We all have our personal challenges. On my list are calmly navigating the NY subway system, remembering names of people (plants I have no problem with), and growing tasty tomatoes in containers. What’s the big deal, subway savvy gardeners may wonder. But I’ve always had a sneaking suspicion that gardeners who only have a rooftop to grow on just might forget how a real tomato tastes. My halfhearted attempts have gone like this: plants thrive until mid-August; a daily watering gets skipped; the lanky plants wilt; tomatoes end up tasting like February. This year, I resolved, I’ll get serious! I searched the catalogues for petite toms: Florida Basket, Smarty, Vilma, Maskotka, Gold Nugget, Heartland, Polbig, Husky Cherry. I scanned gardening experts’ websites for growing tips. Big containers, plentiful fertilizer, and lots and lots of water, they counsel (duh). I purchased container mixes and concocted my own—compost and peat moss with kelp meal and worm castings, and in some cases soil.

The results:

1. Organic Mechanics peat free potting mix plus kelp meal was a clear winner through early August. Plants thrived and produced, outgrowing the competition by several inches. But wait … by the third week in August, the Smarty plant in my own mix (½ pro-mix [peat, vermiculite, perlite], ¼ compost, ¼ soil, 4C worm castings, plus kelp meal) was just as tall and greener, supporting my hunch that tomatoes like the real stuff. Both mixes produced BTSB (better than store bought) cherry tomatoes.
2. The sturdiest and best-looking varieties were Husky Cherry and Heartland. Heartland tomatoes are big enough to slice, but growing them in grow bags like I did is probably not the best plan. Drying out caused some blossom end rot.

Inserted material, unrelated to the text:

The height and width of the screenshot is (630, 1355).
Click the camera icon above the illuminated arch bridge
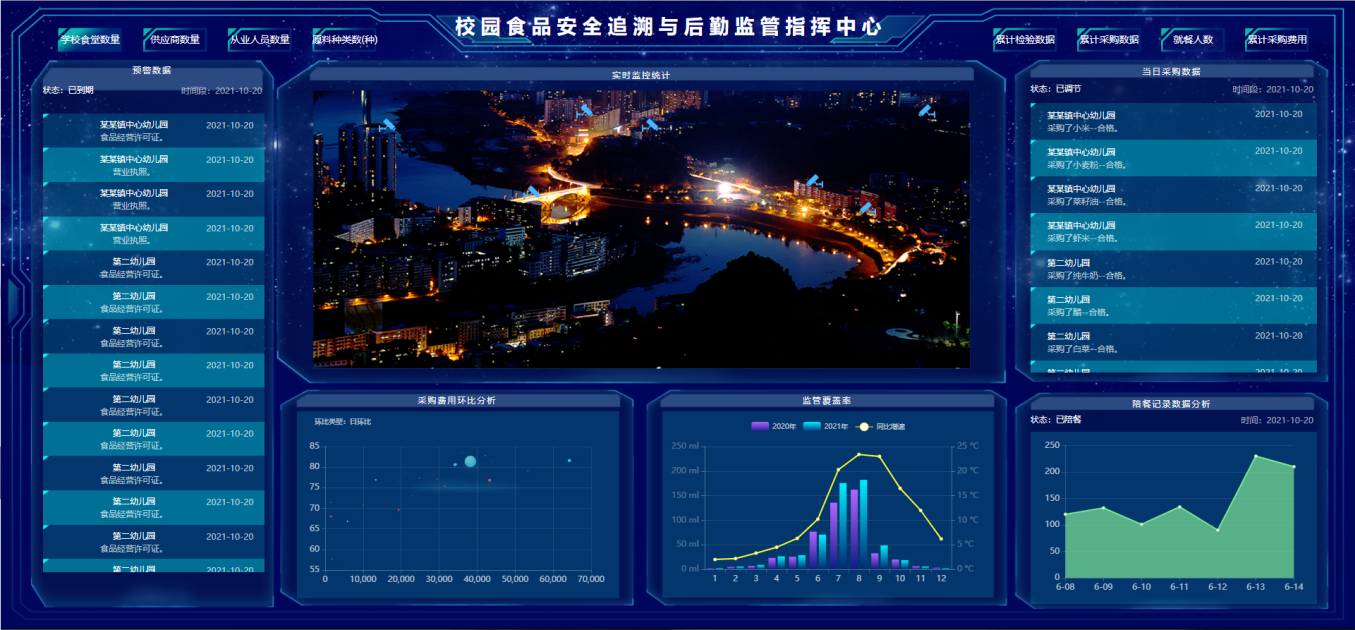point(533,191)
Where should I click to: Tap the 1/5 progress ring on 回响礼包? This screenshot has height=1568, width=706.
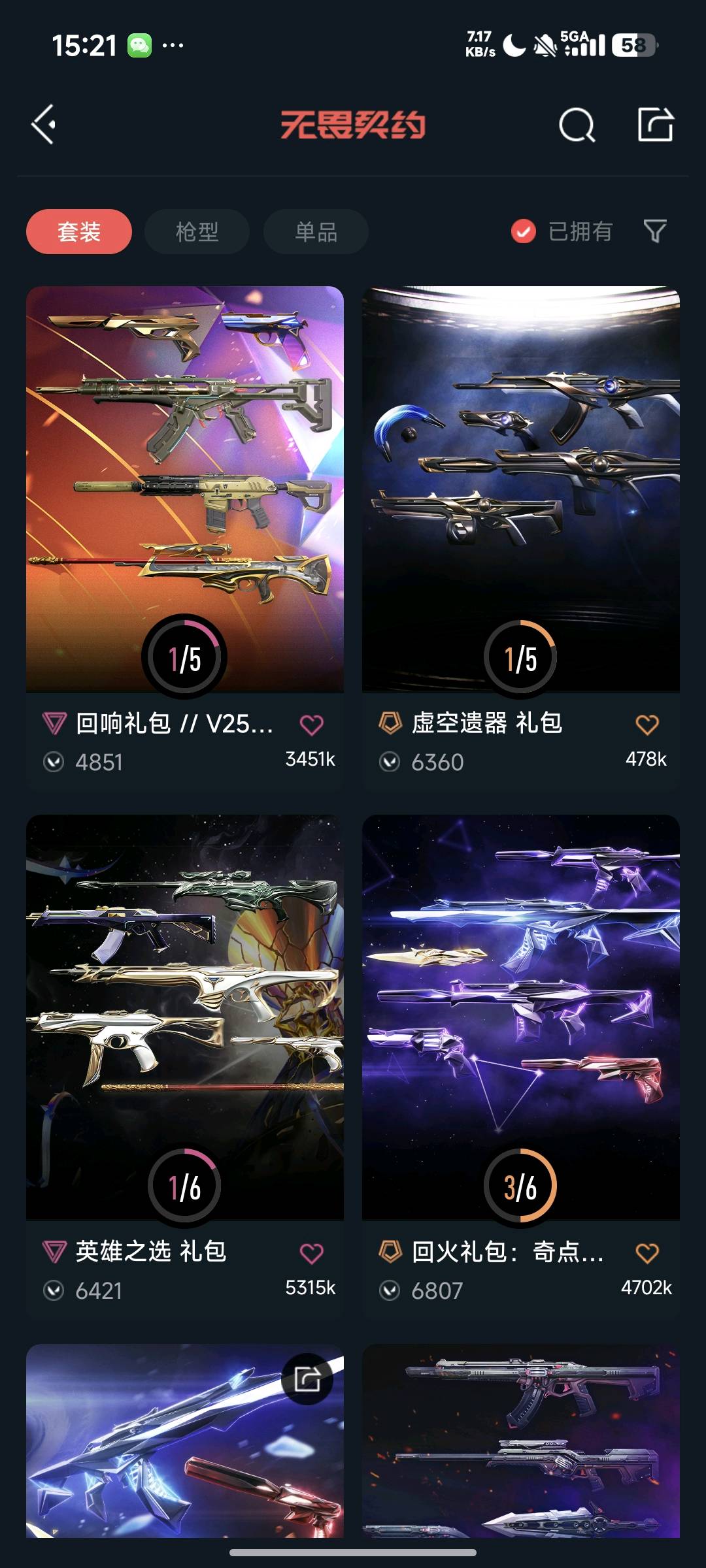[x=185, y=657]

Maskotka was an impressive producer for a foot-high plant, but weak-looking.

If I were to recommend just one container tomato, Husky Cherry would be it.

So there you have it. Now I can go back to moving my tomatoes around the yard and skirting them with flowers. But if I ever do find myself without a plot to plant in, I will fill the bottom half of the container with my plus-soil mix to sustain the adults, the top half with Organic Mechanics to give my puppies a fast start. I also relearned a design lesson, first learned with impatiens and trumpet vine, that I have no excuse for forgetting.

Red-orange (Husky cherry tomatoes) and magenta (mini-petunias) do not make a pleasing pair.